> [Exercise directions]
Print the data that follows exactly, leaving nothing out.
^^^^^^^^^^^^^^^^
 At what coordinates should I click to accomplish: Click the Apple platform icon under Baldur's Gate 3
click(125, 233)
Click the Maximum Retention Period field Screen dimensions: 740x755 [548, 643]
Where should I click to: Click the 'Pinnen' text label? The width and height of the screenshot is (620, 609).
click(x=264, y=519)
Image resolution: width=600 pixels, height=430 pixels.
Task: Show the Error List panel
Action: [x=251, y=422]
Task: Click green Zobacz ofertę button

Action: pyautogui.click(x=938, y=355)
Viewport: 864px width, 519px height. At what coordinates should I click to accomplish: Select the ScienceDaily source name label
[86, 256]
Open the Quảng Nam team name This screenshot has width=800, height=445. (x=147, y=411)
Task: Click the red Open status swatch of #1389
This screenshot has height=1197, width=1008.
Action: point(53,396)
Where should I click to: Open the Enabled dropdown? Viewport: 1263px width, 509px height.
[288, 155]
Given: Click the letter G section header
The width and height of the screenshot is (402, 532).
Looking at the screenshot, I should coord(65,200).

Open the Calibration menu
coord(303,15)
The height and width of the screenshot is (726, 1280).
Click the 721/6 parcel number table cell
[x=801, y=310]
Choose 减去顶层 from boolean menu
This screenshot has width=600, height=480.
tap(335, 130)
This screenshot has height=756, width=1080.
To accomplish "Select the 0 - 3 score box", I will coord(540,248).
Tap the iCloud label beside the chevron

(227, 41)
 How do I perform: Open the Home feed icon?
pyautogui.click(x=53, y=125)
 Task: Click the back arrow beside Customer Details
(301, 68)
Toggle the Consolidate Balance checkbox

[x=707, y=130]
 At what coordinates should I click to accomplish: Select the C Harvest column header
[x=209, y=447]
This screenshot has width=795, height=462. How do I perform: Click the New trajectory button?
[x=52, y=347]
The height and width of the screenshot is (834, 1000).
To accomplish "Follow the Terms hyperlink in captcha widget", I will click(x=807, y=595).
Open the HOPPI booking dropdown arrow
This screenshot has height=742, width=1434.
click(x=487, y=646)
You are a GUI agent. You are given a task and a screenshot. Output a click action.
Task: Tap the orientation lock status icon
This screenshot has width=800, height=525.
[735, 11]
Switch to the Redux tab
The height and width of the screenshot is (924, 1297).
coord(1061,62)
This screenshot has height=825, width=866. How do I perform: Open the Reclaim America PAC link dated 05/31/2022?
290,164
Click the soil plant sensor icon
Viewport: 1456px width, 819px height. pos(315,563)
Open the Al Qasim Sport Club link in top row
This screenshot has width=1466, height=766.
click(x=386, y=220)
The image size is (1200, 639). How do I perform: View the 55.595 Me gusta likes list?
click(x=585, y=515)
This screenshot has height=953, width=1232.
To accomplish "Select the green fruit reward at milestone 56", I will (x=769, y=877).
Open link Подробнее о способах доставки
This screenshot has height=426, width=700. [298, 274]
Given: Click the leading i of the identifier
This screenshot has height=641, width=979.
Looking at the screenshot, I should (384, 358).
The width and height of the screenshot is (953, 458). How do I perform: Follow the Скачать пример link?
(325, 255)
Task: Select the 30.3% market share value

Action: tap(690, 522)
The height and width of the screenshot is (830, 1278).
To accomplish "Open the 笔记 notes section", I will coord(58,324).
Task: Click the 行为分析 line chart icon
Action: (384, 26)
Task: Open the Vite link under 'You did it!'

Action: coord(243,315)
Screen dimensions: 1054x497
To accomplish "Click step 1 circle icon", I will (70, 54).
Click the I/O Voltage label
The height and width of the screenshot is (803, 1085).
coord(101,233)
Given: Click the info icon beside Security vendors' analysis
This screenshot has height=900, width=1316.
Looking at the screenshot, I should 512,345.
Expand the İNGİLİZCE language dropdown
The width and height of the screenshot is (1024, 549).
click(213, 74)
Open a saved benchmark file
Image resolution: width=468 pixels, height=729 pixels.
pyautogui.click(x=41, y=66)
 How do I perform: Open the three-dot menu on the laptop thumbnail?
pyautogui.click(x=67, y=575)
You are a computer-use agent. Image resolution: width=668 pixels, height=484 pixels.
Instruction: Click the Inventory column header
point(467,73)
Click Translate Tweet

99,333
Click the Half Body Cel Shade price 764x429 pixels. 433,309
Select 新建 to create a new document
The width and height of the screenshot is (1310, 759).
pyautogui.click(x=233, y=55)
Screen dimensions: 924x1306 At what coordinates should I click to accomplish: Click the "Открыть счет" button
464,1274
^^^^^^^^^^^^^^^^
> [Solution for this exercise]
 At what coordinates should I click to accomplish: Click the Apple platform icon under Baldur's Gate 3
click(125, 233)
Click the Maximum Retention Period field Screen dimensions: 740x755 [548, 643]
Where should I click to: Click the 'Pinnen' text label? The width and height of the screenshot is (620, 609).
click(x=264, y=519)
Image resolution: width=600 pixels, height=430 pixels.
Task: Show the Error List panel
Action: [x=251, y=422]
Task: Click green Zobacz ofertę button

Action: pyautogui.click(x=938, y=355)
Viewport: 864px width, 519px height. At what coordinates should I click to accomplish: Select the ScienceDaily source name label
[86, 256]
Open the Quảng Nam team name This screenshot has width=800, height=445. (x=147, y=411)
Task: Click the red Open status swatch of #1389
This screenshot has height=1197, width=1008.
Action: point(53,396)
Where should I click to: Open the Enabled dropdown? Viewport: 1263px width, 509px height.
[288, 155]
Given: Click the letter G section header
The width and height of the screenshot is (402, 532).
Looking at the screenshot, I should coord(65,200).

Open the Calibration menu
coord(303,15)
The height and width of the screenshot is (726, 1280).
Click the 721/6 parcel number table cell
[x=801, y=310]
Choose 减去顶层 from boolean menu
This screenshot has width=600, height=480.
tap(335, 130)
This screenshot has height=756, width=1080.
To accomplish "Select the 0 - 3 score box", I will coord(540,248).
Tap the iCloud label beside the chevron

(227, 41)
 How do I perform: Open the Home feed icon?
pyautogui.click(x=53, y=125)
 Task: Click the back arrow beside Customer Details
(301, 68)
Toggle the Consolidate Balance checkbox

[x=707, y=130]
 At what coordinates should I click to accomplish: Select the C Harvest column header
[x=209, y=447]
This screenshot has width=795, height=462. How do I perform: Click the New trajectory button?
[x=52, y=347]
The height and width of the screenshot is (834, 1000).
To accomplish "Follow the Terms hyperlink in captcha widget", I will click(x=807, y=595).
Open the HOPPI booking dropdown arrow
This screenshot has height=742, width=1434.
click(x=487, y=646)
You are a GUI agent. You are given a task and a screenshot. Output a click action.
Task: Tap the orientation lock status icon
This screenshot has width=800, height=525.
[735, 11]
Switch to the Redux tab
The height and width of the screenshot is (924, 1297).
coord(1061,62)
This screenshot has height=825, width=866. How do I perform: Open the Reclaim America PAC link dated 05/31/2022?
290,164
Click the soil plant sensor icon
Viewport: 1456px width, 819px height. pos(315,563)
Open the Al Qasim Sport Club link in top row
This screenshot has width=1466, height=766.
click(x=386, y=220)
The image size is (1200, 639). How do I perform: View the 55.595 Me gusta likes list?
click(x=585, y=515)
This screenshot has height=953, width=1232.
To accomplish "Select the green fruit reward at milestone 56", I will (x=769, y=877).
Open link Подробнее о способах доставки
This screenshot has height=426, width=700. [298, 274]
Given: Click the leading i of the identifier
This screenshot has height=641, width=979.
Looking at the screenshot, I should (384, 358).
The width and height of the screenshot is (953, 458). How do I perform: Follow the Скачать пример link?
(325, 255)
Task: Select the 30.3% market share value

Action: tap(690, 522)
The height and width of the screenshot is (830, 1278).
To accomplish "Open the 笔记 notes section", I will coord(58,324).
Task: Click the 行为分析 line chart icon
Action: (384, 26)
Task: Open the Vite link under 'You did it!'

Action: coord(243,315)
Screen dimensions: 1054x497
To accomplish "Click step 1 circle icon", I will (70, 54).
Click the I/O Voltage label
The height and width of the screenshot is (803, 1085).
coord(101,233)
Given: Click the info icon beside Security vendors' analysis
This screenshot has height=900, width=1316.
Looking at the screenshot, I should 512,345.
Expand the İNGİLİZCE language dropdown
The width and height of the screenshot is (1024, 549).
click(213, 74)
Open a saved benchmark file
Image resolution: width=468 pixels, height=729 pixels.
pyautogui.click(x=41, y=66)
 How do I perform: Open the three-dot menu on the laptop thumbnail?
pyautogui.click(x=67, y=575)
You are a computer-use agent. Image resolution: width=668 pixels, height=484 pixels.
Instruction: Click the Inventory column header
point(467,73)
Click Translate Tweet

99,333
Click the Half Body Cel Shade price 764x429 pixels. 433,309
Select 新建 to create a new document
The width and height of the screenshot is (1310, 759).
pyautogui.click(x=233, y=55)
Screen dimensions: 924x1306 At what coordinates should I click to accomplish: Click the "Открыть счет" button
464,1274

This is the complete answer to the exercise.